Letters & Opinion

Zero on-site parking is bad for Sandy Hill


Michael Barnes


City urban planning in Ottawa often fails its urban residents and rewards developers who construct residential apartments that too often do not meet the minimum requirements for parking, building height, building setbacks, etc. City planners tend to consider each development application in isolation, and the cumulative impact of developments is often not a concern. Some might say, “they can’t see the forest for the trees.”

Look at two approved development proposals within less than a block of the intersection of Wilbrod and Friel, for example. City council approved a low-rise apartment building with 40 dwelling units at 326-330 Wilbrod St. The minimum parking requirement was 14 spaces. The developer will provide zero residential parking spaces. The south side of Wilbrod is a dedicated bicycle lane. Further, Francojeunesse School — Kindergarten Pavillion, located on the north side of Wilbrod Street across from the development, has very restricted parking conditions. Only four on-street parking spots exist on that entire block. Even so, residents with cars at 326-330 Wilbrod St. can apply for street permit parking, off-loading their parking needs onto the community for the decades to come.

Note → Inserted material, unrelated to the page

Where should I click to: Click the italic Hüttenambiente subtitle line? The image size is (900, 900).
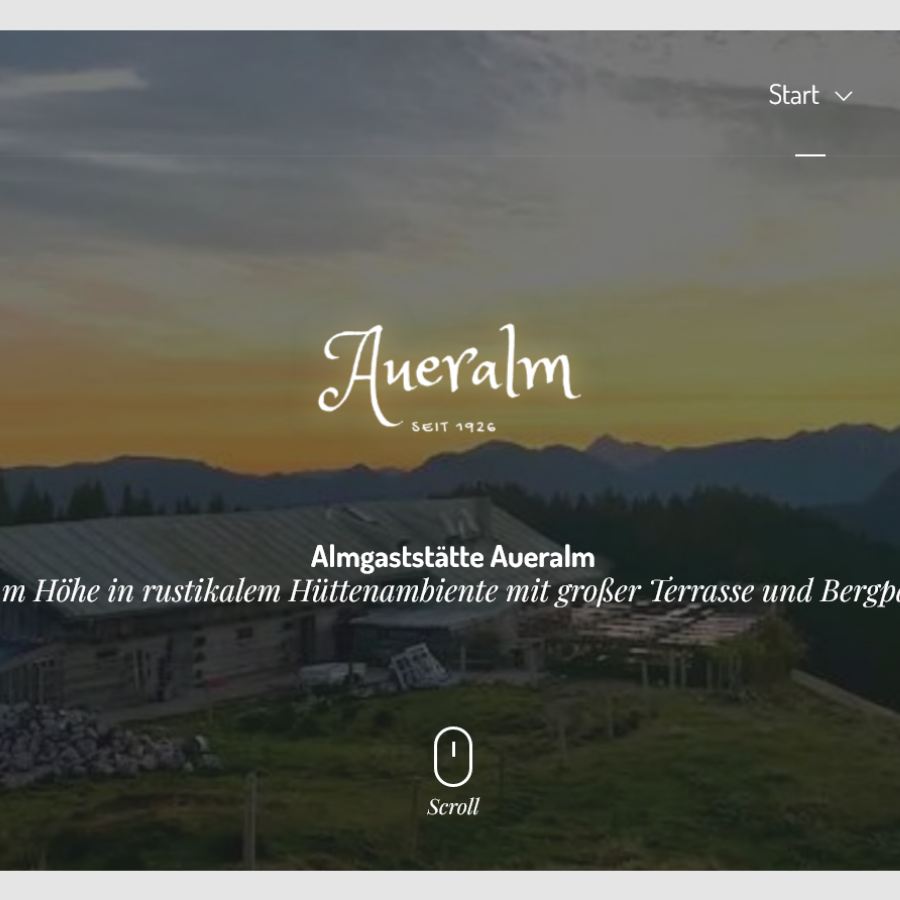tap(450, 591)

The second example is the development at 280 Laurier Ave. East, which is across the street from Starbucks. City Council approved an infill addition of 19 dwelling units. But here is the challenge: the infill development will eliminate all 10 parking spaces currently available at the existing six-floor residential apartment building on the same lot. This will make a total of about 70 units (the developer has not provided the exact number), and the developer will not provide a single space for residents, visitors, service providers or delivery services. The developer wins and residents lose once again.

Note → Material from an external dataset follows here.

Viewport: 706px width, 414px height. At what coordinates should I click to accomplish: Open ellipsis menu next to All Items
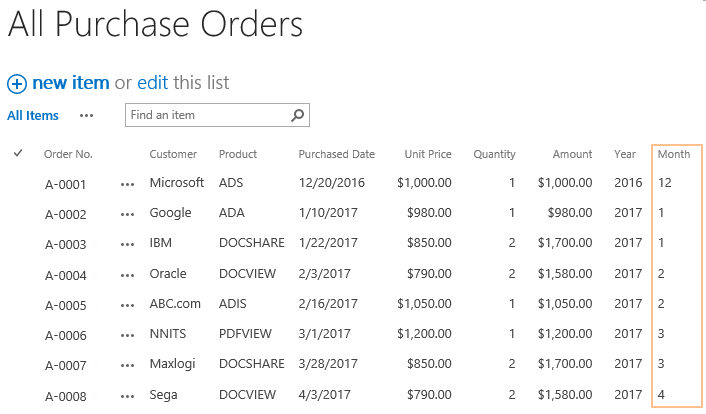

The building that housed the daycare at 300 Wilbrod St. will be demolished following a fire last fall. It is expected that another residential building with 70 dwelling units will be built with zero parking spaces.

These three developments with 180 dwelling units less than 75 meters from Wilbrod at Friel provide ZERO residential parking spaces.

Imagine a developer building 100 homes in the suburbs with zero parking and letting residents park on the street. City councillors from the suburbs and rural Ottawa would flip their lids! But the city planners, city council, and developers say it’s OK to do so in Sandy Hill.

Zero residential parking is bad for Sandy Hill residents, and perhaps one day city council will realize it!